地中海北東部に位置しアジア大陸とヨーロッパ大陸にまたがり、面積が約77.5万Ku(日本のほぼ2倍)有る国がトルコ共和国です。
まだまだ大自然の多く残った美しい国で、奇岩群で非常に有名なカッパドキアのような名勝がたくさん有ります。しかし多くの犠牲者が出た99年の大地震の記憶が新しいです。95年の阪神大震災の恐怖が蘇ってきて、いつ又あの様な大きな地震が日本で起きるのかととても不安になってきます。
自然は人の心を豊かにしてくれる美しい宝石や鉱物を生み出してくれたのですが、地震や台風の様に尊い人の命や財産を簡単に奪ってしまうのも自然ですから皮肉なものです。
さて、トルコで採れる代表的な宝石と言えば12月の誕生石にもなっているスカイブルーのトルコ石だと思っている方が多くおられる様です。国の名前が付いているし、トルコに旅行された方は良くご存知だと思いますが土産物としても沢山売られているのですからやむを得ないのかもしれません。
しかしトルコではトルコ石は全くと言って良いほど産出しないのです。トルコ石の主な産地はイランやUSAのアリゾナ、ネバダ等の4州、エジプトそして中国等です。なぜこの石がトルコ石と呼ばれるようになったかという事になりますが、それはかなり昔からペルシャ(現在のイラン)やエジプトで採れたこの石がトルコを経由してヨーロッパに持ち込まれていたという事と、それを運んでいた商人にトルコ人が多かった事に因ります。
ようするに産地ではなく非常にトルコにゆかりが有ったからトルコ石と呼ばれる様になった訳です。勿論現在トルコで売られているものもイラン等からの輸入品です。
それでは本当にトルコで産出する宝石や鉱物はどのようなものでしょう。トルコ産で有名なものにエスキシェヒルという所で採れるミーアショム(海泡石 硬度2)という真っ白から淡黄色不透明な石が有ります。
この石が宝石と呼べるかどうかはともかく彫刻の材料として珍重されています。特にパイプタバコを嗜まれている方はご存知だと思いますが、パイプのボウル(刻みタバコを入れる部分)に彫刻を施したものがよく使われます。

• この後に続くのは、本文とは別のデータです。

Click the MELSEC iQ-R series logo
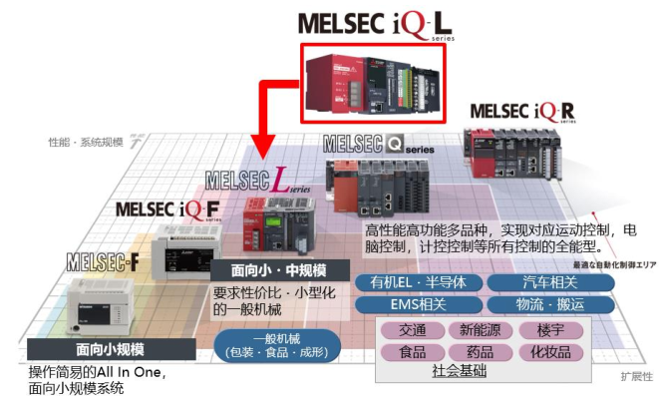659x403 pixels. coord(522,111)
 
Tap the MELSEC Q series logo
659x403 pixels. coord(378,146)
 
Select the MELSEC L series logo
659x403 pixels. coord(257,182)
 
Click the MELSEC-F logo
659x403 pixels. coord(103,262)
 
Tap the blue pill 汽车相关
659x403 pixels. coord(547,281)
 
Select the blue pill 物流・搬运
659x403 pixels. coord(547,304)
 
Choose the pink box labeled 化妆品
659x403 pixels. coord(550,352)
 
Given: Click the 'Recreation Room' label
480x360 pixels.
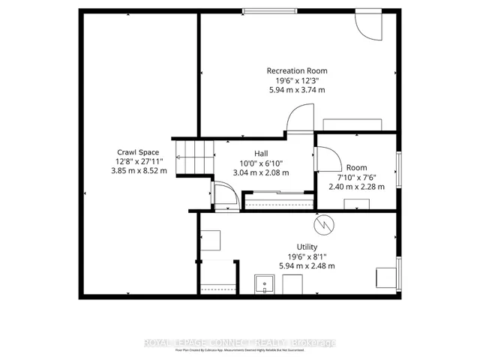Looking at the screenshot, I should click(297, 71).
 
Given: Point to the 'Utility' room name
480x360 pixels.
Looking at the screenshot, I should click(307, 247).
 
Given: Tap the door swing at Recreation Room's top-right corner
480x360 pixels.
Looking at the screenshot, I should click(368, 26).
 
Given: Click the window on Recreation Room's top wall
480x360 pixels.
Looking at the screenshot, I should click(268, 10).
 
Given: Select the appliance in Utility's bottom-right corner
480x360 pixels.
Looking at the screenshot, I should click(386, 276).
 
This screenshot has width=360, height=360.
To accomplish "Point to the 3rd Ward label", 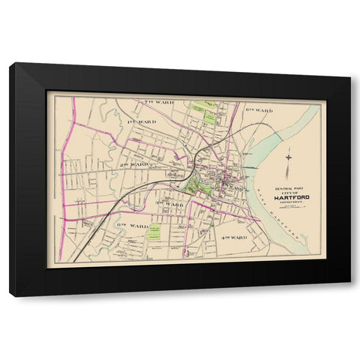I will (169, 203).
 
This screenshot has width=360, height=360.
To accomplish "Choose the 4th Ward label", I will (234, 237).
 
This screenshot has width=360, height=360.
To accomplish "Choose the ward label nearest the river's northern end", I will (259, 110).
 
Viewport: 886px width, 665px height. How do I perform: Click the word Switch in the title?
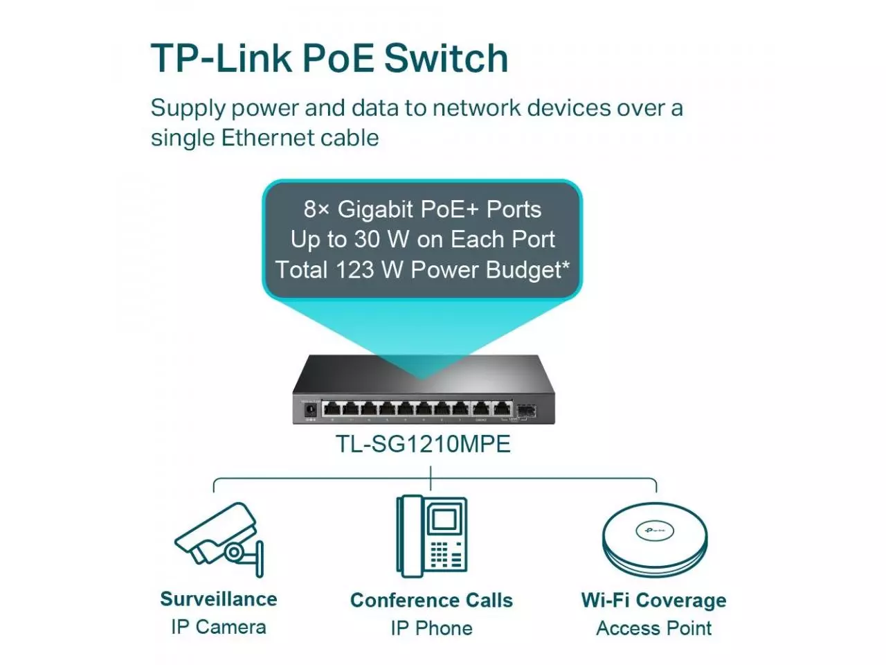pyautogui.click(x=446, y=58)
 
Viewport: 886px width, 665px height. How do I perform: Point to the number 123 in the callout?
pyautogui.click(x=354, y=269)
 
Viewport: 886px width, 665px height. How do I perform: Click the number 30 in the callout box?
pyautogui.click(x=368, y=239)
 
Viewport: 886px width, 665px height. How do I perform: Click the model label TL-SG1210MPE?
pyautogui.click(x=423, y=443)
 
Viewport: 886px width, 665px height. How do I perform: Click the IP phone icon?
pyautogui.click(x=431, y=535)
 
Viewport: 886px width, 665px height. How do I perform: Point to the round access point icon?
pyautogui.click(x=654, y=540)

パイプは地中海沿岸で採れるブライヤー(シャクナゲ科)の根でできたものが最高とされていますがミーアショム製もまた違った味わいが有り好まれる方も多いと聞いています。削り易い石なのでご自分で彫刻されている方もおられます。
トルコは一般宝石を殆ど産出しませんが、レアストーンの分野ではかなり良いものが一種類だけ採れます。それはダイアスポア(AlO(OH) 硬度6.5〜7)というあまり聞き慣れない宝石です。
名前はダイヤに、成分はサファイヤやルビーのコランダムに似ていますがこの二つとは全く違う鉱物です。ダイアスポアは他にUSA、イギリス、ノルウェー等世界各地で産出しますし、重さ数百グラムにも達する大きな結晶も採れるのですが、殆どが白色から褐色の不透明石でカットに値する透明感の優れたものは極稀産なのです。
以前はUSAで極僅かに宝石になる品質のものが採れていただけなのですが、最近ではトルコでUSA産を超える非常に高品質な原石が採れています。カットされたダイアスポアは一見カラーグレードの低いダイヤと間違えるくらいダイヤに良く似ています。
しかしルーペでよく観察すると強いダブリング(複屈折性に因りカットの稜線が二重に見える現象)が確認できますからダイヤでないことはすぐに判ります。ダイヤ、ホワイトサファイヤ、ホワイトジルコン等無色透明石は沢山有るのですが、ダイアスポアはそれらの石とは一味違った独特の雰囲気と魅力を持った宝石です。価格もそれほど高価ではありませんから宝石収集家なら一つは手に入れたいアイテムなのです。
トルコの石で非常に残念な御話が有ります。今から3年程前にトルコの砂漠の地下で採れたという天然オブシディアン(天然ガラス)の原石が日本に入ってきたのです。ミャンマー産のロイヤルブルーサファイヤより遥かに美しい青色の石と明るいエメラルドのような緑色の石で正に新宝石といえる魅力的なものでした。
ところがその原石をカットしたルースを鑑別に掛けるとなんと結果は模造ガラス(人造ガラス)だったのです。トルコではどうどうと天然石として売られていたということですから愕然としました。